What you have to do:
Reproduce verbatim the part of the credit card intro APR passage starting with "In some cases, missing" and going on through "credit card agreement.".

Selected passage:
-.-.-

But what happens when your 0 percent intro APR ends? With a credit card promotional rate ending, you could find yourself stuck with higher interest rates than you realized—and a balance that you aren’t prepared to pay off.

Here’s what you need to know about 0 percent interest credit cards, including how to find out when your 0 percent APR ends and how you can avoid paying interest after your intro APR period is over.

What happens when your 0% intro APR period ends?

What happens when your 0 percent APR ends? Once the promotional period is over, you’ll start accruing interest on any unpaid balances, including balances that you charged or transferred to the credit card during the promotional APR period.

If you’re not paying attention to your credit cards, you might not realize that your intro APR period is ending—and what happens when it does could come as a surprise. Make sure you know exactly when your promotional APR runs out and what the standard variable APR will be moving forward, so you can avoid getting stuck with a large balance on a credit card that is about to start charging interest.

When does your intro APR end and what’s your new APR?

Want to know when your intro APR ends? Check your most recent credit card statement. It should include your current APR as well as the length of any promotional APR.

If you are having trouble finding the end date for your intro APR on your credit card statement, you can check your online account or app for information. If you’re still not sure, you can call the number on the back of your credit card and ask a customer service representative to check your account.

In some cases, missing a credit card payment or making a late payment could cause your 0 percent intro APR period to end early. Some credit card issuers revoke the promotional interest rate as a penalty for late or missed payments, so read your credit card’s fine print and find out whether a late payment could cost you your introductory interest rate.

Once your introductory interest rate ends, your APR will go to a standard variable APR rate determined by your lender. You can find your credit card’s standard interest rate by reviewing your credit card agreement.

Remember: Your credit card interest rate is determined in part by your creditworthiness. If your credit score isn’t great, you can expect to pay more interest than a person with good or excellent credit.

-.-.-

Items:
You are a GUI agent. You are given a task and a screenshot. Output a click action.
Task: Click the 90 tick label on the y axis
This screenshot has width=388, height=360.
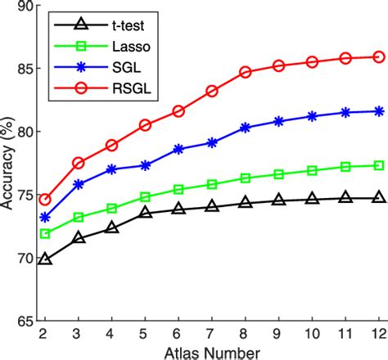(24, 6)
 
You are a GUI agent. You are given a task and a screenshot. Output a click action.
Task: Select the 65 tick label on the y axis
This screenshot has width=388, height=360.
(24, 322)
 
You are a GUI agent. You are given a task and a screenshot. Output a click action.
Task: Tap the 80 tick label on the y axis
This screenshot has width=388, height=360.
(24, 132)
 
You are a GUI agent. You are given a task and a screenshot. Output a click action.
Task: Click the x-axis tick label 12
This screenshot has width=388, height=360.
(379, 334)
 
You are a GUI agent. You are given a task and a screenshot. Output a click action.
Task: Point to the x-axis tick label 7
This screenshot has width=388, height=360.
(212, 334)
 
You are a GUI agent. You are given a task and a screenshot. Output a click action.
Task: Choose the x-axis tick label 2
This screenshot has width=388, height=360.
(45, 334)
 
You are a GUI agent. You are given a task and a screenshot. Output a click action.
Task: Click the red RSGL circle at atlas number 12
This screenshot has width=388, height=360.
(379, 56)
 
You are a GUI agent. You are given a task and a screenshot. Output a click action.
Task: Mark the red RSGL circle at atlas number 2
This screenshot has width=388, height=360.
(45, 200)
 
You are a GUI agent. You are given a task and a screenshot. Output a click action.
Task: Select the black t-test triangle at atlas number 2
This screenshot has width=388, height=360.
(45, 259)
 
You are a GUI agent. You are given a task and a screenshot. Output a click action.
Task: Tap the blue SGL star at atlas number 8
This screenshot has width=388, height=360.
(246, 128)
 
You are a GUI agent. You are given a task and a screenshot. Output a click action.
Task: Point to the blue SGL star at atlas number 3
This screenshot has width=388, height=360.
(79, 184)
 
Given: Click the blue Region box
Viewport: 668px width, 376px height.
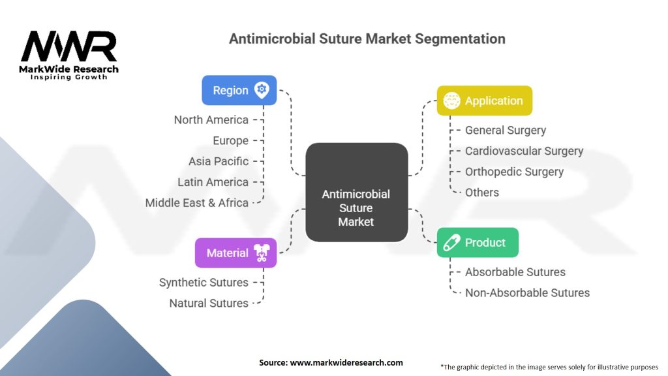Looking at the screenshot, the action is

-.-.-

Result below:
In some cases, missing a credit card payment or making a late payment could cause your 0 percent intro APR period to end early. Some credit card issuers revoke the promotional interest rate as a penalty for late or missed payments, so read your credit card’s fine print and find out whether a late payment could cost you your introductory interest rate.

Once your introductory interest rate ends, your APR will go to a standard variable APR rate determined by your lender. You can find your credit card’s standard interest rate by reviewing your credit card agreement.